A more detailed slide from Mansoor Hanif's presentation at the Facebook TIP Summit can be seen below.
In fact to make this a success, there were many different components. Voltserver providing digital power that allows a thin cable to run along with the tether and power the small cell and other equipment on the Helikite. Having power to the helikite ensures that it can stay up for 2 - 4 weeks before being brought down to refill helium. Without this power source, 2 x 24V battery would last maybe an hour or two.

The Helikite itself by Allsopp helikites which are unique in their own way. A whitepaper by Aerostats All Australia (AAA) provides a nice comparison of different Aerostats and shows that Helikite performs better than other types, mainly in windy scenarios.


In addition to the Parallel Wireless solution, Nokia showed drones with and without the power tether and also satellite based backhaul, powered by Avanti.


From EE's press release:

EE’s breakthroughs in developing innovative aerial solutions have been achieved with the support of the most innovative partners from the mobile industry and beyond: Nokia has provided world class, lightweight, compact and portable Flexi Zone small cell basestation solutions; Parallel Wireless has delivered a unique technology with self-configuring and self-optimising basestation, in-band backhaul capability, and network meshing techniques; Avanti has enabled a fast, reliable satellite backhaul connection; VoltServer has provided touch-safe and flexible Digital Electricity power over data cable/tether; uVue has evolved drone designs to meet the specific requirements of providing mobile coverage; and Allsopp Helikites has provided the ‘Helikite’ solution that makes a stable, high altitude service possible.

The press release also notes that "EE’s tethered and powered mobile ‘air mast’ solutions are currently in patent-pending status."

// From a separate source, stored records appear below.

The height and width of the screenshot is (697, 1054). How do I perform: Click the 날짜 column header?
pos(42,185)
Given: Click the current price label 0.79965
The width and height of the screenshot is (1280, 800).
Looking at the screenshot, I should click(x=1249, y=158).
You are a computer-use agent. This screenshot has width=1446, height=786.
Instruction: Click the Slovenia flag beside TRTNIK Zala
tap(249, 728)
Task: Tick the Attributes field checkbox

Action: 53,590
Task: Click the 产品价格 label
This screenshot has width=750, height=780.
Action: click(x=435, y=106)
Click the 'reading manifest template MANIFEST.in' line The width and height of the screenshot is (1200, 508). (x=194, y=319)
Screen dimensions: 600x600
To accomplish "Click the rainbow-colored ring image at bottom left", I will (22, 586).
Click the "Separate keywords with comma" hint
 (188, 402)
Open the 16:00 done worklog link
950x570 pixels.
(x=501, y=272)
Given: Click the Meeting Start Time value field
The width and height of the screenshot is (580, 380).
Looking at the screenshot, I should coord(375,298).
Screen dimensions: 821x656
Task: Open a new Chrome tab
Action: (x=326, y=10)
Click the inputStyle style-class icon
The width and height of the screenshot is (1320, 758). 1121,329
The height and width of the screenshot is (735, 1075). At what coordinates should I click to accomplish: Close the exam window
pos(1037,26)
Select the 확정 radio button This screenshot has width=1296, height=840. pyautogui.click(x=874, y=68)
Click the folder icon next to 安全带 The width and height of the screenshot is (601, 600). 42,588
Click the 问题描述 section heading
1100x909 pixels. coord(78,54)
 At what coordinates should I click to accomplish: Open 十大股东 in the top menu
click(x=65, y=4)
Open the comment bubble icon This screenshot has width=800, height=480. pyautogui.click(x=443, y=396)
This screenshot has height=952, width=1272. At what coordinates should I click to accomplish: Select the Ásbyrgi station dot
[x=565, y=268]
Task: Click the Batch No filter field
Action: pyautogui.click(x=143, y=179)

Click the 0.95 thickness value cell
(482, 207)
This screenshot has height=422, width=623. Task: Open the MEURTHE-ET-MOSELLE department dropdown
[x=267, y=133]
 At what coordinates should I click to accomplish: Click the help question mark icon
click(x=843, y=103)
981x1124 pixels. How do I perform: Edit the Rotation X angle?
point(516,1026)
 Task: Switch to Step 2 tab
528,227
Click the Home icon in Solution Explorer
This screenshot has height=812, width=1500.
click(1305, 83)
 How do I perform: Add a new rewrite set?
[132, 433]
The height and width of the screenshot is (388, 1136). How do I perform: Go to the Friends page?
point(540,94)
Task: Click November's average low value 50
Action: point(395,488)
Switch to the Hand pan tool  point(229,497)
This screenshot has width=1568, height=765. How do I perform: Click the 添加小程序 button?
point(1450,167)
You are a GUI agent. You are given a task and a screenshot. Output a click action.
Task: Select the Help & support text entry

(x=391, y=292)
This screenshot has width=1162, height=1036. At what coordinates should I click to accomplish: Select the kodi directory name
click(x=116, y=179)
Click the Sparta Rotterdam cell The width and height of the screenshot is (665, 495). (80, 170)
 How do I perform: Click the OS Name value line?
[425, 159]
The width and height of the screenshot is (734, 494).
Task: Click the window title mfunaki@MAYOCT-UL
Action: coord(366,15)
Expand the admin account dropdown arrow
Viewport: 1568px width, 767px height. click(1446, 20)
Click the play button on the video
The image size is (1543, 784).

Here is an interesting video from EE on how air masts will work:




My favourite picture is one posted by Mansoor Hanif on Linkedin after the first demo at BT, Madley.



Related links:

*Full Disclosure: I work for Parallel Wireless as a Solutions Architect. This blog is maintained in my personal capacity and expresses my own views, not the views of my employer or anyone else. Anyone who knows me well would know this.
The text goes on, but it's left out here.